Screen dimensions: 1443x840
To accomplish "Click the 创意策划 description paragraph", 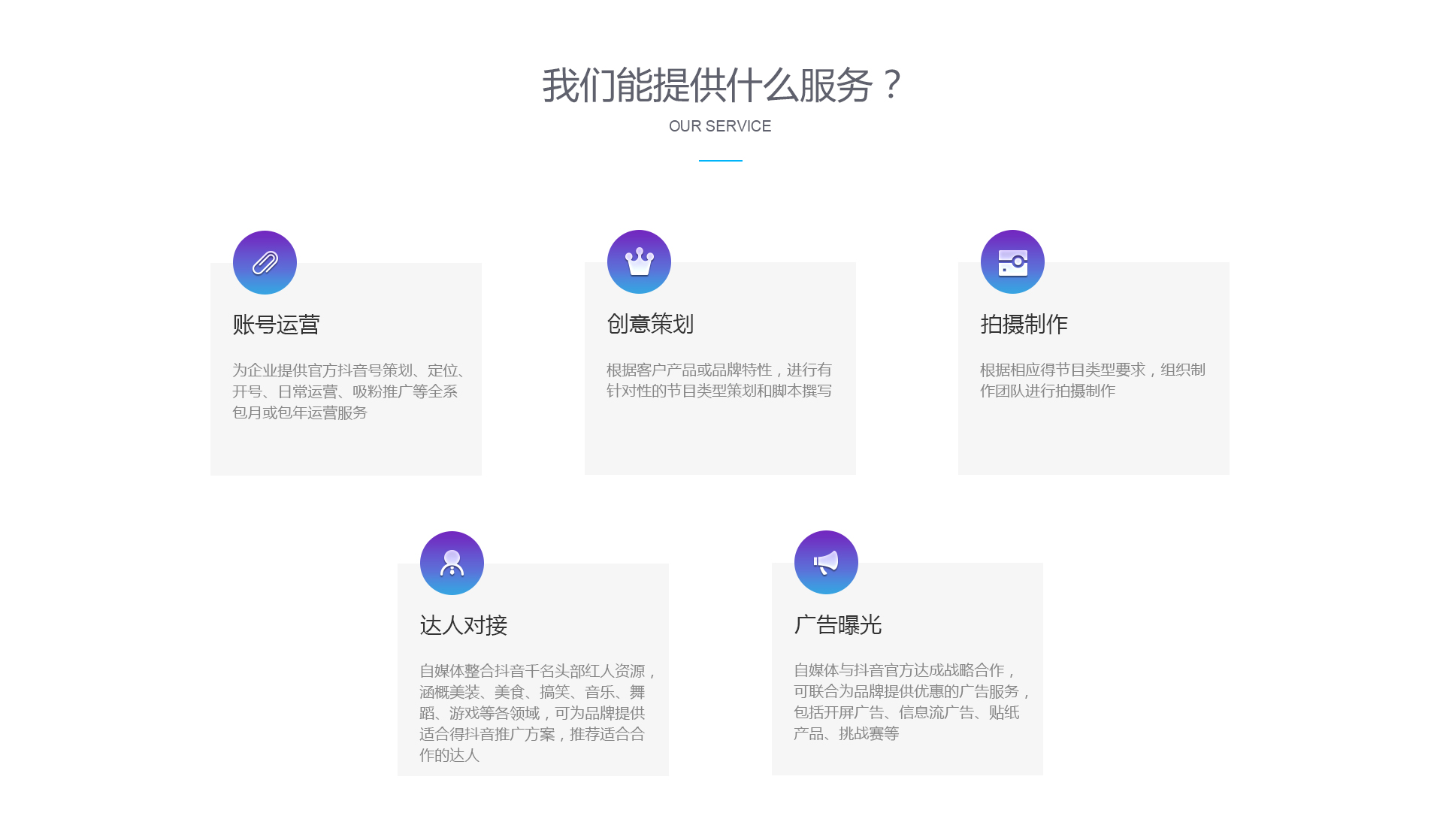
━━━━━━━━━━━━━━━━━━━━━━━━━━━━━━
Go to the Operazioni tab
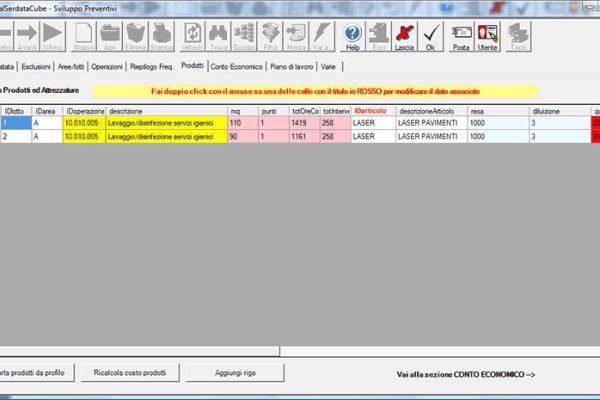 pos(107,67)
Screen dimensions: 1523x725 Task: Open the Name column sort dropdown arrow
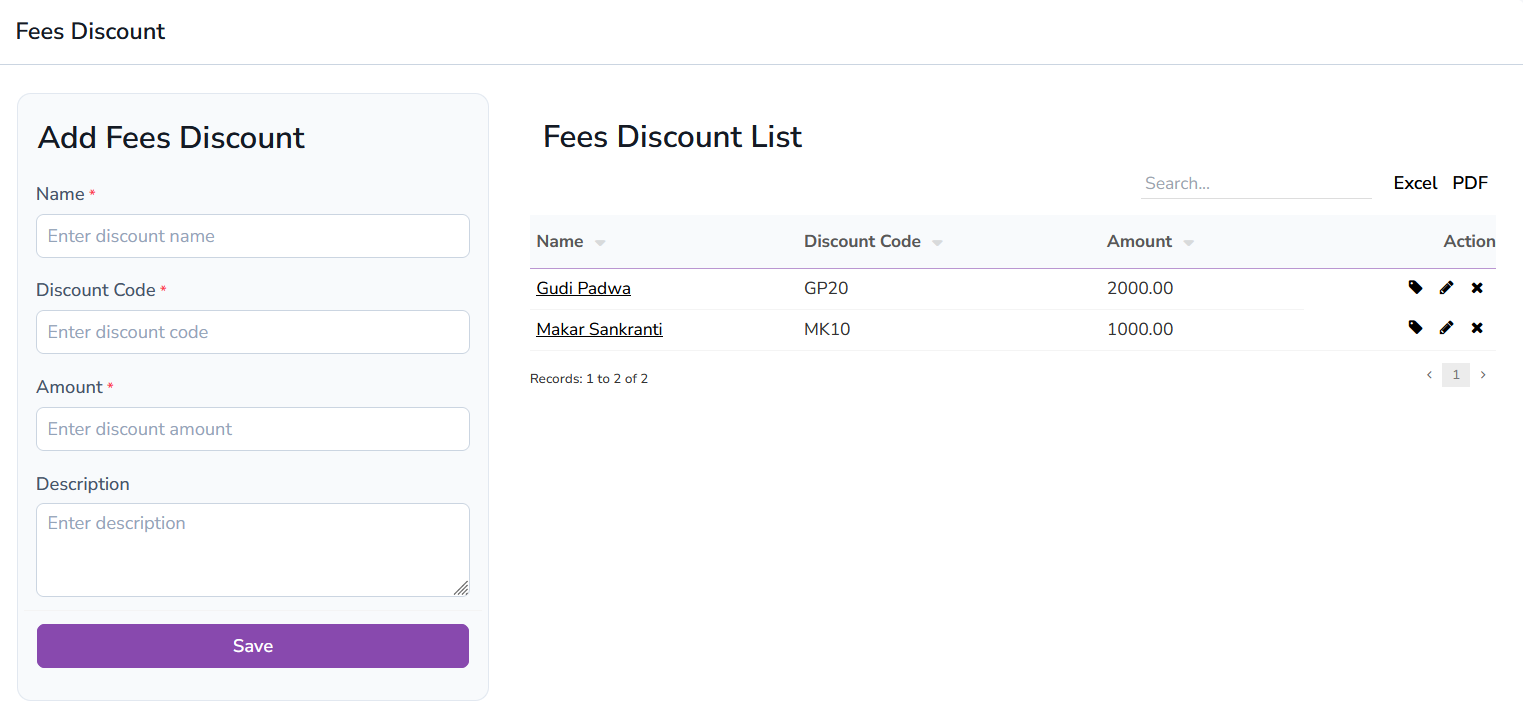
━━━━━━━━━━━━━━━━━━━━━━━━━━━━━━
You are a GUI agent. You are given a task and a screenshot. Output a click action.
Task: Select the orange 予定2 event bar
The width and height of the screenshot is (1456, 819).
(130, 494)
━━━━━━━━━━━━━━━━━━━━━━━━━━━━━━
◆ Stated task
Print the data again verbatim, starting with the line containing "Go to the Operazioni tab" and going on through the line containing "Screen dimensions: 1523x725", and leave out the pictures.

◆ In response
Go to the Operazioni tab
 pos(107,67)
Screen dimensions: 1523x725 Task: Open the Name column sort dropdown arrow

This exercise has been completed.